- AVAILABLE DATA -
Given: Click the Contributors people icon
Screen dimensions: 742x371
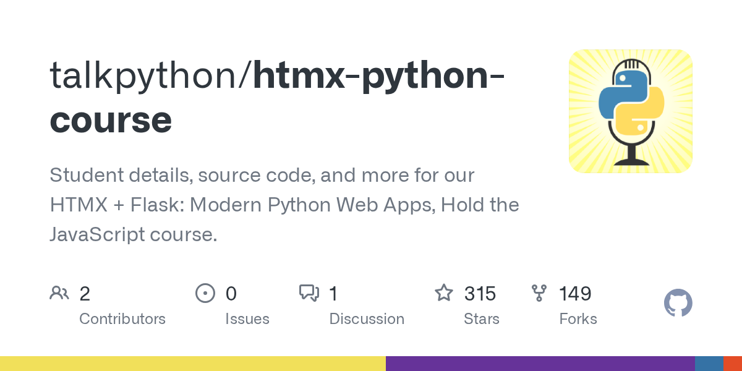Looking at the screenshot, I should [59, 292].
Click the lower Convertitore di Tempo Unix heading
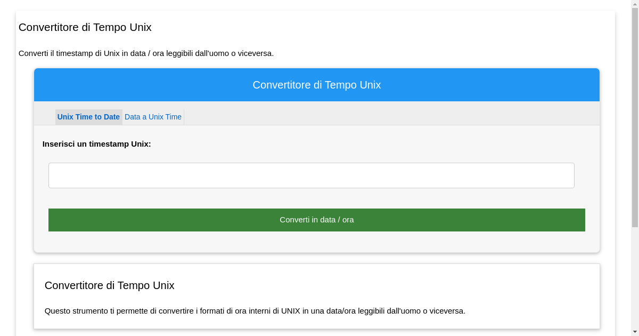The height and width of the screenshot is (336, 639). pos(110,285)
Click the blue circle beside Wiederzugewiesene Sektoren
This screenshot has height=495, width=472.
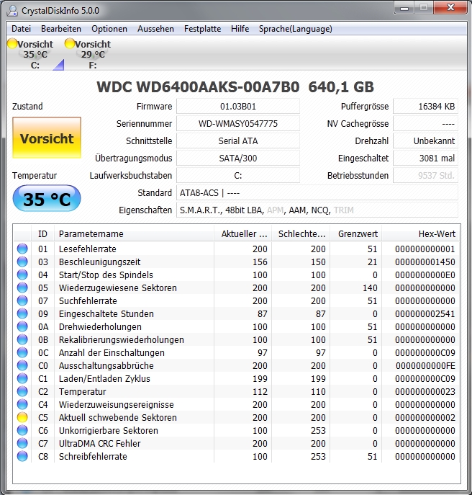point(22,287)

...

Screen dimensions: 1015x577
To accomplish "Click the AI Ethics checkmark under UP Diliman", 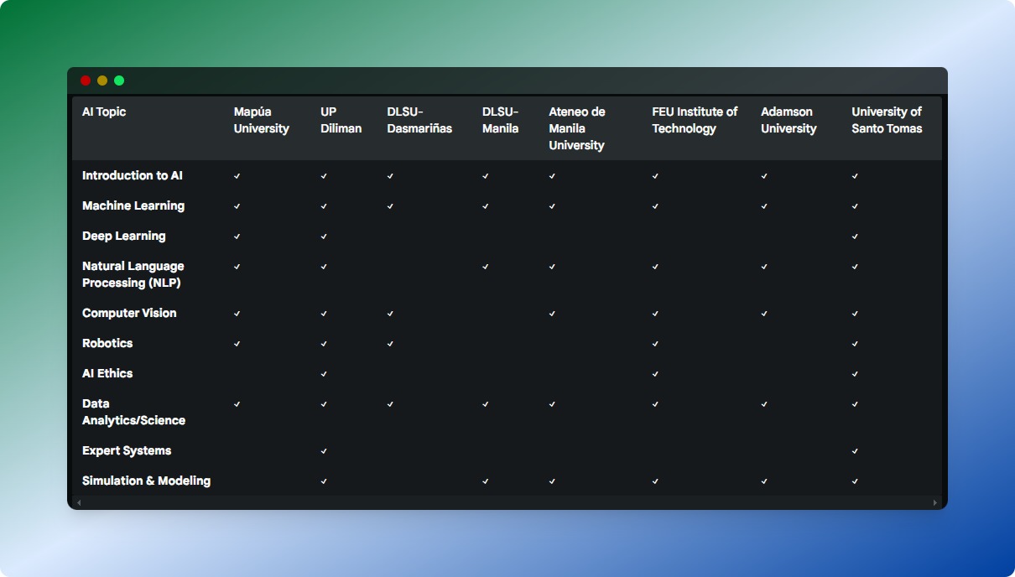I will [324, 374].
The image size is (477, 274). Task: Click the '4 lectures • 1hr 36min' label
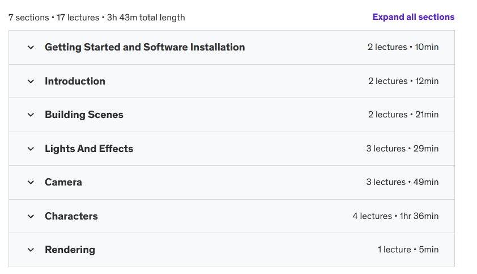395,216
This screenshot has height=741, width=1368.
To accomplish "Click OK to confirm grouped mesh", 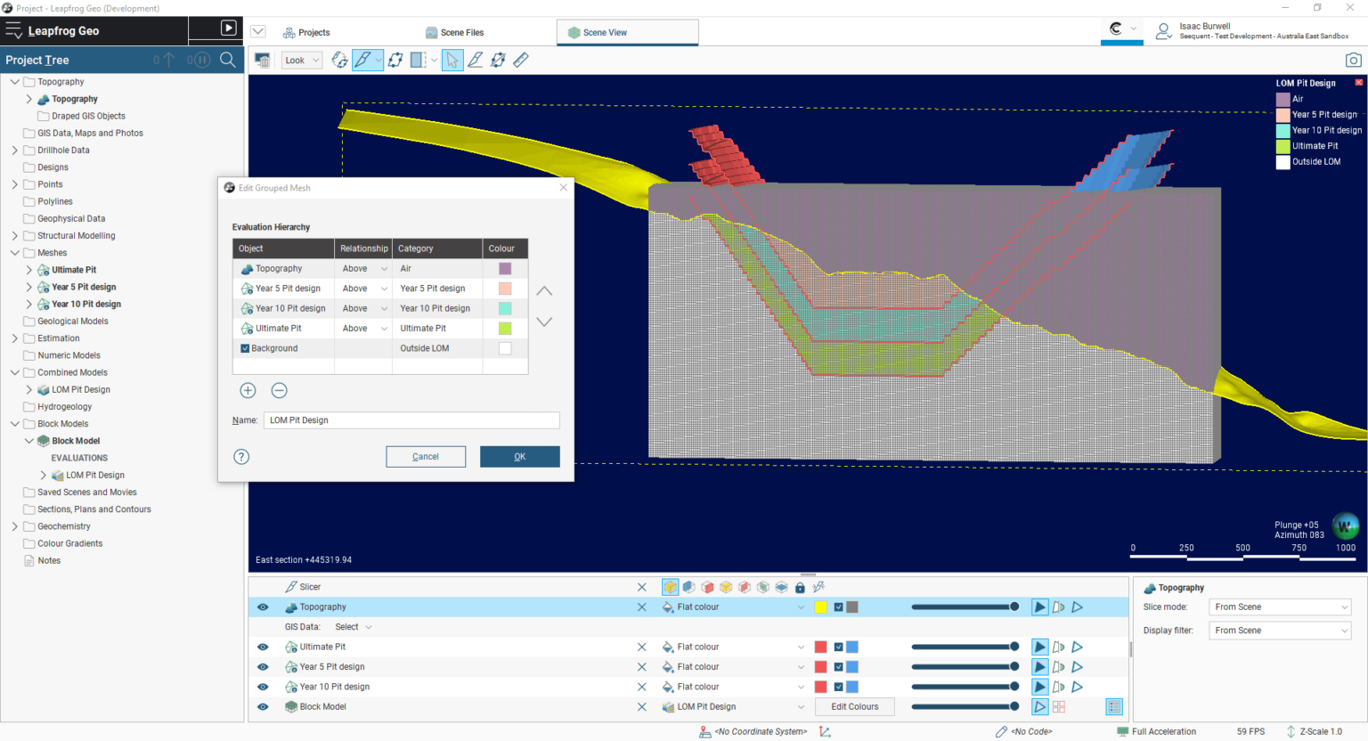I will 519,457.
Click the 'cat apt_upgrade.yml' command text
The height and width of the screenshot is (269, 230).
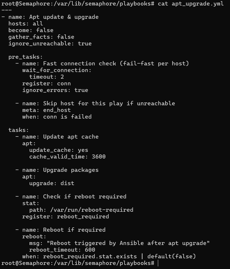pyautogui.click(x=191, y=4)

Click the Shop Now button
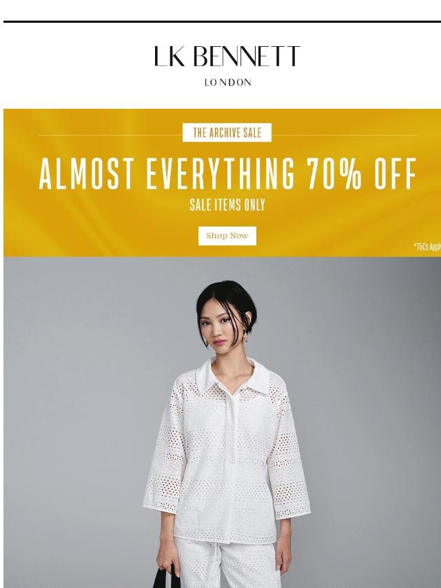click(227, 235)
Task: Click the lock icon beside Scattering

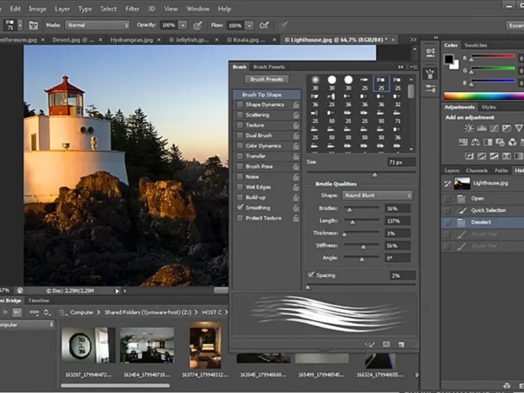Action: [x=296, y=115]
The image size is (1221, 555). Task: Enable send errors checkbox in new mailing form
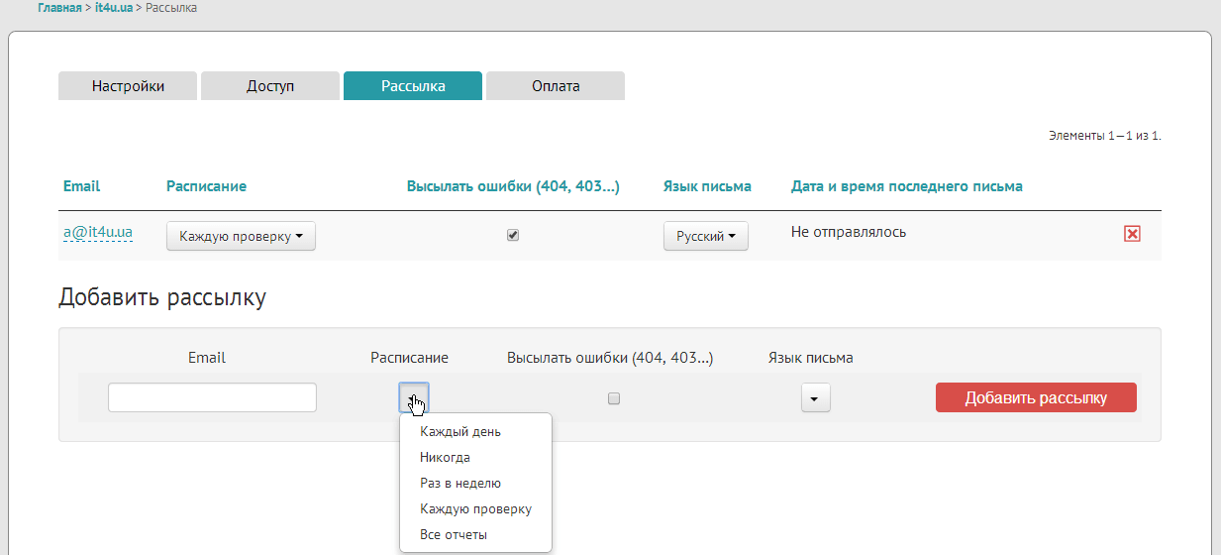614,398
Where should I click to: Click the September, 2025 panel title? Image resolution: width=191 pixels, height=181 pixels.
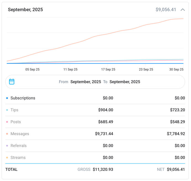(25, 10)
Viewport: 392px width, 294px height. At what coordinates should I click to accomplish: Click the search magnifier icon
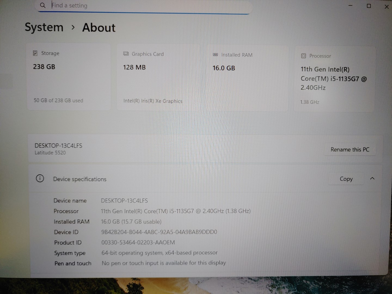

- GIVEN TASK -
Copy out the lines of the material verbatim, beginning with the line containing "Click the lower" and continuing through the line containing "point(22,287)". Omit the pictures.

- RESPONSE BELOW -
Click the lower Convertitore di Tempo Unix heading
The height and width of the screenshot is (336, 639). pos(110,285)
Click the blue circle beside Wiederzugewiesene Sektoren
This screenshot has height=495, width=472.
point(22,287)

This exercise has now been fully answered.